Integrating AR and VR with company data can improve collaboration, eliminate wasted time, and immerse employees in the information — not to mention you can cut paper and printing costs from your budget.

  • Fundraise with VR. I’ve talked about Amnesty International’s use of a VR campaign to boost fundraising before, but I’m mentioning it again because its innovative strategy. Amnesty used a VR pilot to show people real images of a bombing in Syria, connecting people to an issue happening thousands of miles away. This garnered a strong emotional response from passerby, leading to an increase in donations.
  • Learn new surgeries without the risk. The University of California, Los Angeles (UCLA) began using virtual reality with the Oculus Rift headsets in 2015 to teach sensitive new surgeries. UCLA uses VR in its surgical theater with a device called SNAP, using a VR environment based on real brain scans. Students can enter a virtual brain and take operative steps without risking lives or wasting surgical time. VR enables surgeons to practice these surgeries and improve their precision.

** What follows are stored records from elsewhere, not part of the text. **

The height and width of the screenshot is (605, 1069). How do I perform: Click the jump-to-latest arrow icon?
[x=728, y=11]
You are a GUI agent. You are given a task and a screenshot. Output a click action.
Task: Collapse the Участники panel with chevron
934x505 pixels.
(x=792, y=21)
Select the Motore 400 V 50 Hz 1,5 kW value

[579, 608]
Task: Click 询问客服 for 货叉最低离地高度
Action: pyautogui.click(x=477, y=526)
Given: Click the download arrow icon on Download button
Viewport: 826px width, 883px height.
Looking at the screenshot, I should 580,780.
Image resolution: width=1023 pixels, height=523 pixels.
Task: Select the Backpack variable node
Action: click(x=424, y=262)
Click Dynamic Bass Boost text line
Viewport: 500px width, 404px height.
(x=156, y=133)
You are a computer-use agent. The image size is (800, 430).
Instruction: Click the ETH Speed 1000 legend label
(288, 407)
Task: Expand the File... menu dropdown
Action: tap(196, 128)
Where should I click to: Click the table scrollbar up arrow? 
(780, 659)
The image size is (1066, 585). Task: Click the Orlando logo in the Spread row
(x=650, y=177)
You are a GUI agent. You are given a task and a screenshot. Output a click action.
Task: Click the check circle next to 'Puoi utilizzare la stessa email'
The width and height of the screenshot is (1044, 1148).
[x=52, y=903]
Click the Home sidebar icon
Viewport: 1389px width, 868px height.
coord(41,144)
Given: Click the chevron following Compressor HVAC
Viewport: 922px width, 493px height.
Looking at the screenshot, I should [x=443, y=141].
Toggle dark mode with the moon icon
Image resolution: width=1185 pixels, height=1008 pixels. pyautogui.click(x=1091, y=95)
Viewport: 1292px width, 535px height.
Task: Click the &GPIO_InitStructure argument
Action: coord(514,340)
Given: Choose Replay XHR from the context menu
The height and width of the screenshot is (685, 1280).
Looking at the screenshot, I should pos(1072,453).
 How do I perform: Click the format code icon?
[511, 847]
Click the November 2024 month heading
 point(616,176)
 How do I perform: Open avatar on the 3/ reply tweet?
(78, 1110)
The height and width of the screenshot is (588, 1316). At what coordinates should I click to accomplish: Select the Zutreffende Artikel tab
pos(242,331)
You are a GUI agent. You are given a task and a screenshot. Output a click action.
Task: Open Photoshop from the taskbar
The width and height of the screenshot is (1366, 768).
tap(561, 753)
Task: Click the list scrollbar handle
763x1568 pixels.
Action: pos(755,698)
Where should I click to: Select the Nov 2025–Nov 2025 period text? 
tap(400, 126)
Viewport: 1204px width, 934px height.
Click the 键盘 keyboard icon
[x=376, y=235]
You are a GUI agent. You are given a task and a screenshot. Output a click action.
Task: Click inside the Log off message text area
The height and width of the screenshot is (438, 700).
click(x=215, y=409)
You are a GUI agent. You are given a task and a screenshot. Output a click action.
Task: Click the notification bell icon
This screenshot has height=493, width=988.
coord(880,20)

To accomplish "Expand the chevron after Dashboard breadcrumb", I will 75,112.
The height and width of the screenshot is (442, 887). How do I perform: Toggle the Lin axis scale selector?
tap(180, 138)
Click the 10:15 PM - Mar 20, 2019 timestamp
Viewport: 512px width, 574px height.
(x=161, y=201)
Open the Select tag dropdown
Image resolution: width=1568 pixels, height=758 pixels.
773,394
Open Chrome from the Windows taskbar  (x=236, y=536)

  • Change lives. Surgery isn’t the only health care application for VR. This industry is capitalizing on virtual tech for a host of other uses, including fear exposure therapy, physical rehabilitation for stroke and paralysis patients, posttraumatic stress disorder treatment, and pain management. One of my favorite examples of VR in health care is when Expedia and St. Jude’s Children’s Research Hospital teamed up to send terminally ill children on VR adventures of a lifetime. VR is literally changing lives.

AR and VR have the power to streamline the workplace, optimize education and training, and connect people to what matters. From engineering and design to gaming and entertainment, augmented and virtual realities are taking the business world by storm. My advice is to learn as much as you can about how you can apply these new media in your industry, and invest in these technologies ahead of your competition.